### About this task
Repeat word for word every line of the data below, from the first through the line containing "Click the down arrow beside position 16", and stop there.

Collected data entries:
· · · · ·

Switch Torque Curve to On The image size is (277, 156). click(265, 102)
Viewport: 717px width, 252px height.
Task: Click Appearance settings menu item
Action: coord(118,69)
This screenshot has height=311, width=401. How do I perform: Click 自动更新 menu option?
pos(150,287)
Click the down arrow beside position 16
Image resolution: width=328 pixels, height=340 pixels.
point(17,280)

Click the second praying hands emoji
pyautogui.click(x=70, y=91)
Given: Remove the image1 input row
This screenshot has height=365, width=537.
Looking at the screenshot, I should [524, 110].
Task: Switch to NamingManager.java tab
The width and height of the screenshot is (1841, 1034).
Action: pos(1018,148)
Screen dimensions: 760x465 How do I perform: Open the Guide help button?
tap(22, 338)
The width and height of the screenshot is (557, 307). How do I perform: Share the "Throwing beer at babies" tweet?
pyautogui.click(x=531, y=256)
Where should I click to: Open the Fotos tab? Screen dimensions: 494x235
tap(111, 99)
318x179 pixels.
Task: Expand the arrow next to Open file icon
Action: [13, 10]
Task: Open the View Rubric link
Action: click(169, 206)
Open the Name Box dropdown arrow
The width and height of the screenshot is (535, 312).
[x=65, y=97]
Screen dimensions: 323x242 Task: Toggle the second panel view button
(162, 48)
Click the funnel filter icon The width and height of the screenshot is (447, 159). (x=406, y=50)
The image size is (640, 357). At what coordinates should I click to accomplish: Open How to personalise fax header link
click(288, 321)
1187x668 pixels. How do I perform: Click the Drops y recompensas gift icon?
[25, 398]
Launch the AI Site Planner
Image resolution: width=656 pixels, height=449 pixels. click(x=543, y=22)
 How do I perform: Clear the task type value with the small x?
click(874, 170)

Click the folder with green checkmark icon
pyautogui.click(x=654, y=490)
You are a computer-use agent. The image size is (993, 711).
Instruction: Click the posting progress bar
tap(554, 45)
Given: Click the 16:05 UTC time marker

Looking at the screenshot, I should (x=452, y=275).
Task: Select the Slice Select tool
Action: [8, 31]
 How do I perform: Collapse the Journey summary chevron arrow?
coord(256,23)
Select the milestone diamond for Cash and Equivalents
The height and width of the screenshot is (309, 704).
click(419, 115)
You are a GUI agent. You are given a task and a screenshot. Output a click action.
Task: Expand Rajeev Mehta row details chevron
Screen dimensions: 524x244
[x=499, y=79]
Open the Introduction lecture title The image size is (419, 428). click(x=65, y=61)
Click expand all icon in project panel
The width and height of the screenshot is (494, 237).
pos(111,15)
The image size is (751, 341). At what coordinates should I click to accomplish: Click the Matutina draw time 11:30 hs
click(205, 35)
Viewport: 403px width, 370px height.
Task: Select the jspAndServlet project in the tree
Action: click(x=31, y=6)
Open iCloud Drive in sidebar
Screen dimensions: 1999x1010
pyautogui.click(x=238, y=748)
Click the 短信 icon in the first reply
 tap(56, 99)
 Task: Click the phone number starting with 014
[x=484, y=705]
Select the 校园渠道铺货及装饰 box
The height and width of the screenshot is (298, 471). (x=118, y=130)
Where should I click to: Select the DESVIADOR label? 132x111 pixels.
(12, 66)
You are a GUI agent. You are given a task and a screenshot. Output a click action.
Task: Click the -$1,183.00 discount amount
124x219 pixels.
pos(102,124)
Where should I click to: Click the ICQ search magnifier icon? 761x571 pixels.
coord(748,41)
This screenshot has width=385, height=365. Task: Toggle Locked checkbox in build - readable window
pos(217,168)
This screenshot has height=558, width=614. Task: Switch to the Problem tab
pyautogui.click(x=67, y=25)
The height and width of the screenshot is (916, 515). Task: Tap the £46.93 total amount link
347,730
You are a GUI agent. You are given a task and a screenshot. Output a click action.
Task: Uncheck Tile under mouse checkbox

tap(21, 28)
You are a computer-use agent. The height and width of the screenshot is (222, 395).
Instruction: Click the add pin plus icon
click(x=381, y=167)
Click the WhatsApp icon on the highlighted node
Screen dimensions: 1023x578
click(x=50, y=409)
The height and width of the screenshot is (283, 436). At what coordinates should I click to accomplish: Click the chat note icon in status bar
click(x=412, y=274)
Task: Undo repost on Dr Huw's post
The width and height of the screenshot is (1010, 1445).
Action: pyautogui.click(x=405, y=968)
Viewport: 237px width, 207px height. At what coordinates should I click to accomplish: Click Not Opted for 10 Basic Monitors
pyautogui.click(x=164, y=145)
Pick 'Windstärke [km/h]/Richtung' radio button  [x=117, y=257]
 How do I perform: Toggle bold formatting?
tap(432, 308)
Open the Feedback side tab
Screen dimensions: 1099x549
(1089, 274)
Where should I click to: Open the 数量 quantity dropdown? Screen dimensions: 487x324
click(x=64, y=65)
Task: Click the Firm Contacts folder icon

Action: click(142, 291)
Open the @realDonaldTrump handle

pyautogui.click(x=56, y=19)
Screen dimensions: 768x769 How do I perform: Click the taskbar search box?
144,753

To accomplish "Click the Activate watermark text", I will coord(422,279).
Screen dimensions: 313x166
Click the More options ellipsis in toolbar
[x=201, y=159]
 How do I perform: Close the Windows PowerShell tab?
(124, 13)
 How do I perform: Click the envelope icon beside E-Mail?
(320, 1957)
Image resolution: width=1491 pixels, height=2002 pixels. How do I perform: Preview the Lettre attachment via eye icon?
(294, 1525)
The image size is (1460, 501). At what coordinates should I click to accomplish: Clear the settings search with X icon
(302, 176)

· · · · ·

### Answer section
Switch Torque Curve to On The image size is (277, 156). click(265, 102)
Viewport: 717px width, 252px height.
Task: Click Appearance settings menu item
Action: coord(118,69)
This screenshot has height=311, width=401. How do I perform: Click 自动更新 menu option?
pos(150,287)
Click the down arrow beside position 16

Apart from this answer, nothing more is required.